Dynamic maps: a visual-analytic methodology for exploring spatio-temporal disease patterns
1 Mapping Sustainability, LLC, Jupiter, FL, USA
2 Department of Public Health and Community Medicine, Tufts University Medical School, Boston, MA, USA
Environmental Health 2009, 8:61 doi:10.1186/1476-069X-8-61Published: 30 December 2009
Epidemiologic studies are often confounded by the human and environmental interactions that are complex and dynamic spatio-temporal processes. Hence, it is difficult to discover nuances in the data and generate pertinent hypotheses. Dynamic mapping, a method to simultaneously visualize temporal and spatial information, was introduced to elucidate such complexities. A conceptual framework for dynamic mapping regarding principles and implementation methods was proposed.

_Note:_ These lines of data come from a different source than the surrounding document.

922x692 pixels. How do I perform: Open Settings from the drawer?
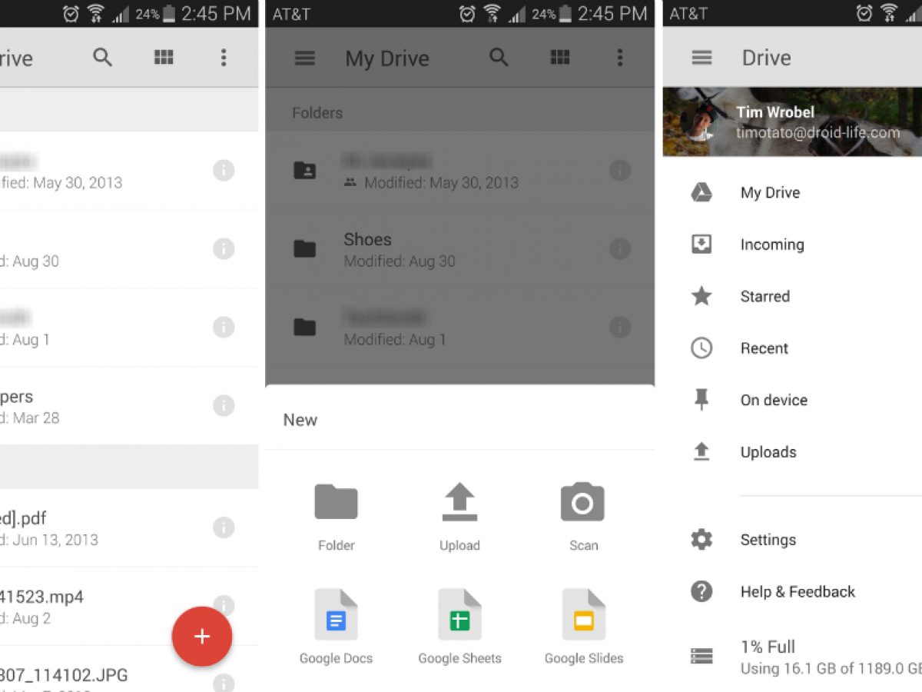click(x=768, y=540)
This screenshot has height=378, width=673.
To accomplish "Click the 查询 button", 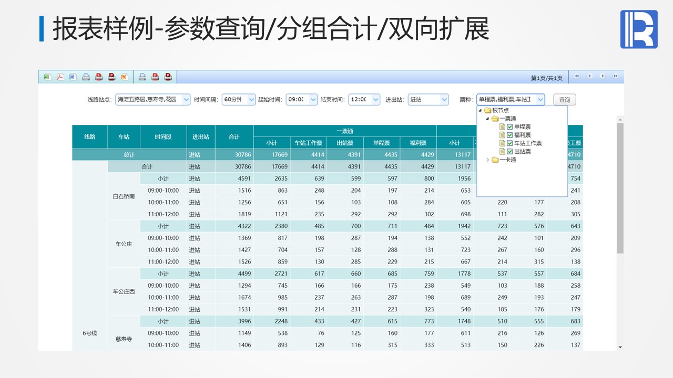I will click(x=564, y=100).
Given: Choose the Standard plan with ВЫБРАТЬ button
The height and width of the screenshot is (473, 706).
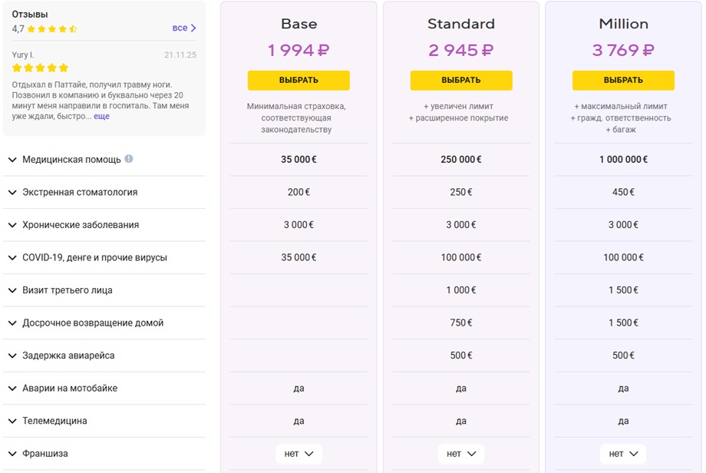Looking at the screenshot, I should coord(461,80).
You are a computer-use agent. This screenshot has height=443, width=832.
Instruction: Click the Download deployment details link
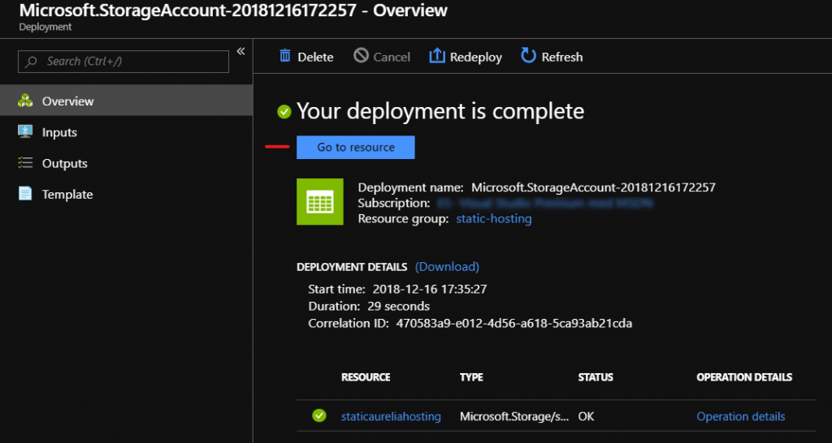(x=447, y=266)
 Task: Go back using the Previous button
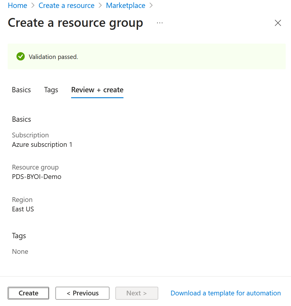tap(82, 293)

The spatio-temporal dynamics of Salmonella infections for 2002 in the U.S. elderly were depicted via dynamic mapping. Hospitalization records were obtained from the Centers of Medicare and Medicaid Services. To visualize the spatial relationship, hospitalization rates were computed and superimposed onto maps of environmental exposure factors including livestock densities and ambient temperatures. To visualize the temporal relationship, the resultant maps were composed into a movie.

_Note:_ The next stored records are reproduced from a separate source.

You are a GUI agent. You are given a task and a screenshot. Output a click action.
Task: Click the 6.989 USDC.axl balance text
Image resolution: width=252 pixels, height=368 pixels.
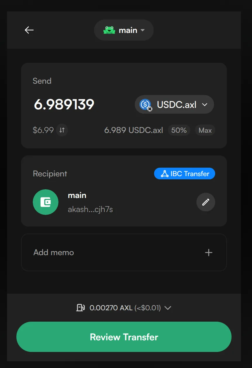134,130
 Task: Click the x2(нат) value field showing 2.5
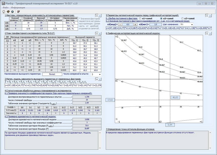tap(156, 25)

The dynamic maps revealed that the Salmonella infections peaked at specific spatio-temporal loci: more clusters were observed in the summer months and higher density of such clusters in the South. The peaks were reached when the average temperatures were greater than 83.4°F (28.6°C). Although the relationship of salmonellosis rates and occurrence of temperature anomalies was non-uniform, a strong synchronization was found between high broiler chicken sales and dense clusters of cases in the summer.
Dynamic mapping is a practical visual-analytic technique for public health practitioners and has an outstanding potential in providing insights into spatio-temporal processes such as revealing outbreak origins, percolation and travelling waves of the diseases, peak timing of seasonal outbreaks, and persistence of disease clusters.